" Without a common measure, we cannot even begin to assess our impacts. It’s like trying to describe a space with all the lights turned off. The data act like a flashlight we can use…to know and understand our communities."
– Nate Dorr, Northwest Minnesota Foundation
While Minnesota’s northern regions are often known for tourism and unique natural resources, they also encounter a unique slate of challenges in community development. We asked Erik Torch, Director of Grantmaking, Northland Foundation and Nate Dorr, Program Officer, Northwest Minnesota Foundation, to share their thoughts on how they use Compass and other data to make a difference in strengthening their communities.
ERIK: I've been particularly struck at the poverty rates for children under 5. For example, in Cloquet, 1 in 4 children under 5 live in poverty. That these are consistently so high across the region and state is troublesome and raises great concerns about how we address the needs of some of our most vulnerable community members.

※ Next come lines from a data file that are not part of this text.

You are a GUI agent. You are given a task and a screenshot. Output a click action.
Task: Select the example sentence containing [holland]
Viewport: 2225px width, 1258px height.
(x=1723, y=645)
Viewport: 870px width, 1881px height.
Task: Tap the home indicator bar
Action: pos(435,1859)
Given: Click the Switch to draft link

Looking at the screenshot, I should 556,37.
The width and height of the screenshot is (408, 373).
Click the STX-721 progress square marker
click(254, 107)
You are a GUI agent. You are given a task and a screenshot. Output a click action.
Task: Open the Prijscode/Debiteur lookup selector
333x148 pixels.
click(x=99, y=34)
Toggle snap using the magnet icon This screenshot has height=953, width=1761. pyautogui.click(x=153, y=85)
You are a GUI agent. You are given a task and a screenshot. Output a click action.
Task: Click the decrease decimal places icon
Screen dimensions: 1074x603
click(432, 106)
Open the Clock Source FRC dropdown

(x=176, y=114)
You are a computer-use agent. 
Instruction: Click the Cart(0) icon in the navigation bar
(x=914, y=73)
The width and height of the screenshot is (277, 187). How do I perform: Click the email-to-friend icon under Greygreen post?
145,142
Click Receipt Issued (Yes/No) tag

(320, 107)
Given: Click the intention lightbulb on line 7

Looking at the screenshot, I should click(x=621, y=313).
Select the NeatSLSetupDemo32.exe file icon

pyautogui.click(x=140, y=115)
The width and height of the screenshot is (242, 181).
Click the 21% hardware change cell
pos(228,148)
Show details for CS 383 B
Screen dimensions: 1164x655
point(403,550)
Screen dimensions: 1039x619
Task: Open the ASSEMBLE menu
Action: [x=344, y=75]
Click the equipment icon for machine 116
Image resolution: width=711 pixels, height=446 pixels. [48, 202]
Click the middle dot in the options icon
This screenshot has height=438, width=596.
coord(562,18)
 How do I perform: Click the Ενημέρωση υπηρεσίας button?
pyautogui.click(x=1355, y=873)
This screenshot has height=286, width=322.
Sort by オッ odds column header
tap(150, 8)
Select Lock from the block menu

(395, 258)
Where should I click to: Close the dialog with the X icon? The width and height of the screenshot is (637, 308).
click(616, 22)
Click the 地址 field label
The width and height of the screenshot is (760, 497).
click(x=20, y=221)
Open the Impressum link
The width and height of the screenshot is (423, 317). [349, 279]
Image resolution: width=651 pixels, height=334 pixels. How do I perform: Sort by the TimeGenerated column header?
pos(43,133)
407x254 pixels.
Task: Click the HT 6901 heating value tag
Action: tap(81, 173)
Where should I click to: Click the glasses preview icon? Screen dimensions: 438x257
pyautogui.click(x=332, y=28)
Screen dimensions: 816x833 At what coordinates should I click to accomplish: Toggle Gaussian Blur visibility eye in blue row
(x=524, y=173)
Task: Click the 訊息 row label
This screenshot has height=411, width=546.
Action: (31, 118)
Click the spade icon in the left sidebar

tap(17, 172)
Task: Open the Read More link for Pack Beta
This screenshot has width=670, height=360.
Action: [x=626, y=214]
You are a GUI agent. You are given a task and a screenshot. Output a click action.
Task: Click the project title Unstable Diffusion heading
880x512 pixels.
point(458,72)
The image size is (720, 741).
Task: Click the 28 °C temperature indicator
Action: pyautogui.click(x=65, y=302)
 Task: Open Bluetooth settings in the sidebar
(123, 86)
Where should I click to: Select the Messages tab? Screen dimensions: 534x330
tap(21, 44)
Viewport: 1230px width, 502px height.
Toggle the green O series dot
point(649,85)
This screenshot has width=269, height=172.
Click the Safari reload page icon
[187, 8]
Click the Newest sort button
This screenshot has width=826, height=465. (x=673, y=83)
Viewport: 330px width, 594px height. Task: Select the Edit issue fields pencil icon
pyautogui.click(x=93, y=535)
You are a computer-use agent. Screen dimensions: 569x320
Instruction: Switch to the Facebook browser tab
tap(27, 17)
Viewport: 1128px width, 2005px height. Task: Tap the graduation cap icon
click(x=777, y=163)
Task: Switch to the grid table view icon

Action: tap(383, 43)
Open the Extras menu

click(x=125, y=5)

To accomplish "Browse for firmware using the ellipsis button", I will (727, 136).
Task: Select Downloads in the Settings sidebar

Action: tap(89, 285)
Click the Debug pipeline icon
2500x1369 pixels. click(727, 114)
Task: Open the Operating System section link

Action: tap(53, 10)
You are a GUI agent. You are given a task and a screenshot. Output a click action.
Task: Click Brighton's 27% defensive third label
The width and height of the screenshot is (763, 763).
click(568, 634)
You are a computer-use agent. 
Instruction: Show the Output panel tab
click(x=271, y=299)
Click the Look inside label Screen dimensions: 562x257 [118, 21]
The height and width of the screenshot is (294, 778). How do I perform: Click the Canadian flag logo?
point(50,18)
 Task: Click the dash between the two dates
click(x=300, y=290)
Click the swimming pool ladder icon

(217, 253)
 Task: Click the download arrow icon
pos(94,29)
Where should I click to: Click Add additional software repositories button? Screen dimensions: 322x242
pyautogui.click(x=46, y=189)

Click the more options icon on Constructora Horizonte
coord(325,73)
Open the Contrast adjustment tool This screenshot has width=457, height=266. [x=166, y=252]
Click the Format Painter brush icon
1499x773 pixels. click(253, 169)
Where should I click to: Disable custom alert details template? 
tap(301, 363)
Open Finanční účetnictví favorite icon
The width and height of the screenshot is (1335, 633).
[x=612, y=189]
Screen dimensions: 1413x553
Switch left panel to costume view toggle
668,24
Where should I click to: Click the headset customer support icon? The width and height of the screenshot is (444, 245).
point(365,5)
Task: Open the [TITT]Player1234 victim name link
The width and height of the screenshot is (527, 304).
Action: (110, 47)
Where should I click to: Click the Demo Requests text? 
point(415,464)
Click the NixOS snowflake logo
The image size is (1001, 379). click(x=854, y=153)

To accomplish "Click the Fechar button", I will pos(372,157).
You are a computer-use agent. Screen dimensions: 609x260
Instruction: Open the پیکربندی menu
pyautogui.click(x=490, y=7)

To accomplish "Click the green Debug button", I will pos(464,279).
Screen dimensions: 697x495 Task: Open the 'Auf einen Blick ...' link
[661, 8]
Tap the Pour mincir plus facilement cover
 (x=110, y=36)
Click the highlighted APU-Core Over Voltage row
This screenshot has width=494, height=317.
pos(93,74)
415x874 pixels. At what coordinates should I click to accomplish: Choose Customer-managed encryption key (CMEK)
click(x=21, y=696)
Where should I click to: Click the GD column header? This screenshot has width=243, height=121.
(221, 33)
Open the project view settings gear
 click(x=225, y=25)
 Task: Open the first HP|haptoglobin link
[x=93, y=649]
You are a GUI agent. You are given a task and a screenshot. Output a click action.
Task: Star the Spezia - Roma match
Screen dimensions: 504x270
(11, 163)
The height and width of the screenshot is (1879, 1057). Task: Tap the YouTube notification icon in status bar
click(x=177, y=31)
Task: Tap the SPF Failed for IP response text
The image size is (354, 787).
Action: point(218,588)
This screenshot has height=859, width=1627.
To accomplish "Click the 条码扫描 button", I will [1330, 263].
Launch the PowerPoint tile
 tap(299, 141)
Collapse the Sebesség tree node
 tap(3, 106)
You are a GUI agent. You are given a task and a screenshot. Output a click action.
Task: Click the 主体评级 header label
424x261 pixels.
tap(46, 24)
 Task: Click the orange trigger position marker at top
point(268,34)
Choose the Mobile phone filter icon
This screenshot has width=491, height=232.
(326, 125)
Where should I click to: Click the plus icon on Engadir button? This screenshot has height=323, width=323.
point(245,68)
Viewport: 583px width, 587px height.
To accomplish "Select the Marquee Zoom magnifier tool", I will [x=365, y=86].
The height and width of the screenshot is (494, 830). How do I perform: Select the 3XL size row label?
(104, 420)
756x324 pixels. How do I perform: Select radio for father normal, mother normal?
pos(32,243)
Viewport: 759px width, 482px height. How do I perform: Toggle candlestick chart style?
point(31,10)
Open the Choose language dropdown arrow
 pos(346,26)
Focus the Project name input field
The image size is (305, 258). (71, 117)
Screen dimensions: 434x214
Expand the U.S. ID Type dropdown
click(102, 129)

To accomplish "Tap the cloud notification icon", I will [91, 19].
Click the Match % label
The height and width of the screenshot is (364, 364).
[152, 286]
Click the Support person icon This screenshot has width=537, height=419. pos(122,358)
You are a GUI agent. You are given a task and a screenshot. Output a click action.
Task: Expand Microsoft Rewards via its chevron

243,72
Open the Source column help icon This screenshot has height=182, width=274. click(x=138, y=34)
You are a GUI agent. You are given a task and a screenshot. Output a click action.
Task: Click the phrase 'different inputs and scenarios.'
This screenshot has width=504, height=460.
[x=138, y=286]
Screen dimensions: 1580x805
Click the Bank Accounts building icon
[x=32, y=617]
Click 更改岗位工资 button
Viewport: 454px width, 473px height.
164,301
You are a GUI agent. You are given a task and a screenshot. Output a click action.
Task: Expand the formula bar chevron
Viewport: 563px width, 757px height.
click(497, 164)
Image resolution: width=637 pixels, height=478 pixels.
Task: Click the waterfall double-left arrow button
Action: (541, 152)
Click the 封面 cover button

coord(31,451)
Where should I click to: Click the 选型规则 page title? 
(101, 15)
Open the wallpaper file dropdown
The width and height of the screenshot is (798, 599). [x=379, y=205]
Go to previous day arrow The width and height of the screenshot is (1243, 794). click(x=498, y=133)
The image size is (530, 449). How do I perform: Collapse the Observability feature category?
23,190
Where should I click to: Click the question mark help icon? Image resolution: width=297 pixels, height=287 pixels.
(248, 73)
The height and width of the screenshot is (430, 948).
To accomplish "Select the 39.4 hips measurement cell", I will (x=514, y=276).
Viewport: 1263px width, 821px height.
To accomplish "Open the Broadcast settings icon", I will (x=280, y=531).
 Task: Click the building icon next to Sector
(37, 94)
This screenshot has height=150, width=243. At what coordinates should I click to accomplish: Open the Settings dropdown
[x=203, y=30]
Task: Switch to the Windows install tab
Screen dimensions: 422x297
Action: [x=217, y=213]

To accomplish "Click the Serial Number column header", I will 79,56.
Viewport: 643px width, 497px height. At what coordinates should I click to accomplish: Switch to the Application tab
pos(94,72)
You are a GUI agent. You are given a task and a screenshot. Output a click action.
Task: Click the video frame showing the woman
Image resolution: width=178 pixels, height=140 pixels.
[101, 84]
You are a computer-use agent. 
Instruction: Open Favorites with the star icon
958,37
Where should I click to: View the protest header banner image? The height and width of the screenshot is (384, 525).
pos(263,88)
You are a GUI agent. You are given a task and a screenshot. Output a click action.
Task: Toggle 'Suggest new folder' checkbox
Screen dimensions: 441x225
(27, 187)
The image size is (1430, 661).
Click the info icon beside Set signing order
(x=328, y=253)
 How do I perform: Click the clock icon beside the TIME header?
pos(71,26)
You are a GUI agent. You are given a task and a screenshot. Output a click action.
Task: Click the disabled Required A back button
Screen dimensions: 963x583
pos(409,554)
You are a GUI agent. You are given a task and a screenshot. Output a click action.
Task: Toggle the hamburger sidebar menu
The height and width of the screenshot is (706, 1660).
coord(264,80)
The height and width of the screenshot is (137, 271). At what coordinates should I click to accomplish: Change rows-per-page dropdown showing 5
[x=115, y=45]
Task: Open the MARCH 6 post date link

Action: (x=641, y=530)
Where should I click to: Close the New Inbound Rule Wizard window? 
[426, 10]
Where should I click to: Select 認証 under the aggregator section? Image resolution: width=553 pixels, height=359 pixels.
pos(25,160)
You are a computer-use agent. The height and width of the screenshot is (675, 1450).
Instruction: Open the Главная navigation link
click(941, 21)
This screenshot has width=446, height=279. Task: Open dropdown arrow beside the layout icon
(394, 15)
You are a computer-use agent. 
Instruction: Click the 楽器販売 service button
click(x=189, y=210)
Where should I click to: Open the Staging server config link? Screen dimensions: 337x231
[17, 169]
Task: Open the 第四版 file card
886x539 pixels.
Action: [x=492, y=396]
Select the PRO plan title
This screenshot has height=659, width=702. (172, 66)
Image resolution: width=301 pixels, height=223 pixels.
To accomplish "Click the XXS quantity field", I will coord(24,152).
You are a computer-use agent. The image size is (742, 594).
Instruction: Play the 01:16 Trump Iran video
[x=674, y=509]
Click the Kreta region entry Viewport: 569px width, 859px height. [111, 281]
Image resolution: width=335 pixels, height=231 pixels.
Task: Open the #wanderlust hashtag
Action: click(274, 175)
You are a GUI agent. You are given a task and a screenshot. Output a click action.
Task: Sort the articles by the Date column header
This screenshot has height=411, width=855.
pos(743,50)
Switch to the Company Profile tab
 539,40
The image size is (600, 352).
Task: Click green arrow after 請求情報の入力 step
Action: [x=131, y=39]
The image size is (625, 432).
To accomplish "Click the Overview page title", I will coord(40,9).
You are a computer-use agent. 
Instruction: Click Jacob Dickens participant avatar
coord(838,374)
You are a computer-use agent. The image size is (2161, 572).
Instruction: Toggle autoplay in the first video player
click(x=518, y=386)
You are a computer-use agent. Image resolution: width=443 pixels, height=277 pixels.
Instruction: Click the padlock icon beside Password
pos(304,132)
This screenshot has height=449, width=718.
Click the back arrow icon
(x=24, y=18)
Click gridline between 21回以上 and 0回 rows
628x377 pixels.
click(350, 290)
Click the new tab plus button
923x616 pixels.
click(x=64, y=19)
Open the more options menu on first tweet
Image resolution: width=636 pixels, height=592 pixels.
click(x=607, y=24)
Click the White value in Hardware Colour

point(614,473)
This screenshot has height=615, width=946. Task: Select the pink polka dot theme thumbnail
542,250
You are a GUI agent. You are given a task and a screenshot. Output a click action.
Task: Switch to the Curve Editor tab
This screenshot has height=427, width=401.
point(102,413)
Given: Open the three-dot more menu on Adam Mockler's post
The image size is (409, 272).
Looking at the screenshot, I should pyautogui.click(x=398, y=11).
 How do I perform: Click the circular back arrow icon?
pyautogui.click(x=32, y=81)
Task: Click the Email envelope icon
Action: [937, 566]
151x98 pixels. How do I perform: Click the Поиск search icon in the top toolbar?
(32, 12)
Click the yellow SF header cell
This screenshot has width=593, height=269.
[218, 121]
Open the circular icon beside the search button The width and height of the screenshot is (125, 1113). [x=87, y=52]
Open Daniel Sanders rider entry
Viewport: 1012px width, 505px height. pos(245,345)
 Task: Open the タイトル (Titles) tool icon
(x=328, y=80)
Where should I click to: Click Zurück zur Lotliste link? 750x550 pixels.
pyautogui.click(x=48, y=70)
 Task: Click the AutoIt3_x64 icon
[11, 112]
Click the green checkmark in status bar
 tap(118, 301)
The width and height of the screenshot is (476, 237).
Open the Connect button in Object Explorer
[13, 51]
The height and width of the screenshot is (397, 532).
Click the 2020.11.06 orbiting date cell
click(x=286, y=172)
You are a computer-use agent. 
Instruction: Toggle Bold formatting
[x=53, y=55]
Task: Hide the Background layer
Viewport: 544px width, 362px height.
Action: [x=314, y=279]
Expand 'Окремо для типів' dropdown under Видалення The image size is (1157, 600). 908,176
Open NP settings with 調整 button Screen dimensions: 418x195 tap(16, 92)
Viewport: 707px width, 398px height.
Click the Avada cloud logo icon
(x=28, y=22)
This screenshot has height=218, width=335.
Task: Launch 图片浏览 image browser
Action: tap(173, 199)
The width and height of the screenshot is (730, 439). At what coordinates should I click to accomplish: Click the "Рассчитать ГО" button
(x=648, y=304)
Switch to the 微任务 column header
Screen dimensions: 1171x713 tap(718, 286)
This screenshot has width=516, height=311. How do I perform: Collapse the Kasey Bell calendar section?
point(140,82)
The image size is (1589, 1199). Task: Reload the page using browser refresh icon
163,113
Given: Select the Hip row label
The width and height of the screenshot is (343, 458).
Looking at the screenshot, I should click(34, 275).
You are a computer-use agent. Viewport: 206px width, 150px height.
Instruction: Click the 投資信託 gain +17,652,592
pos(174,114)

NATE: I have heard different claims for unemployment rates for the same community—but even the definition of “unemployment” changes from source to source. So what is real? Who should we trust? Compass uses share of adults working, a measure that does not mask changes as the unemployed stop and start looking for work. Once we understand which measure we are looking at, we can move on to a bigger question, What do we do about it?
ERIK: I find the information under economy, education, and housing to be key data points I turn to when I need to better understand what’s happening in a community. For example, I can get not only the percentage of people paying more than 30 percent of their income for housing, I can see that percentage for homeowners and renters. The level of detail, even for small communities, is incredibly helpful.
NATE: It’s often about quantifying what we may already suspect. For example, we know mental illness exists in our communities, and probably even in our close circle of friends and family. We know how many people are securing mental health services across our region, which can help identify where resources may go the farthest to help people in our community remain mentally resilient.
ERIK: Minnesota Compass is a great resource for me as I gather information about communities in our region to better understand needs. More detailed data for more communities will aid the Northland Foundation and our partners in our work to strengthen communities.
NATE: Compass has done a tremendous job in winnowing down and prioritizing key measures from credible sources. It allows us to even compare local areas—regions, counties, and towns—to state level data for benchmarking. This helps program administrators and funders to agree on the size of the need. The grand vision is to improve those overall numbers by funding collaborative programs.
Two of our advisors have weighed in – but that’s just the start of the conversation. Let us know what you see in your community and how your organization is working to address the needs.
Nate Dorr is the program officer for grants at Northwest Minnesota Foundation. He previously held research positions with Minnesota Department of Employment and Economic Development, Minnesota Community Action Association, and the USDA’s Agricultural Statistics Service. Nate holds a Bachelor Degree in sociology from the University of Minnesota and a Master’s Degree from the Humphrey Institute. He lives in his hometown of Bemidji, MN.
Erik Torch oversees the grantmaking program of the Northland Foundation, which focuses its efforts on children, youth and families, poverty reduction, and aging with independence in northeast Minnesota. Erik has over 20 years of experience in the nonprofit sector, primarily in human services and international human rights and conflict resolution.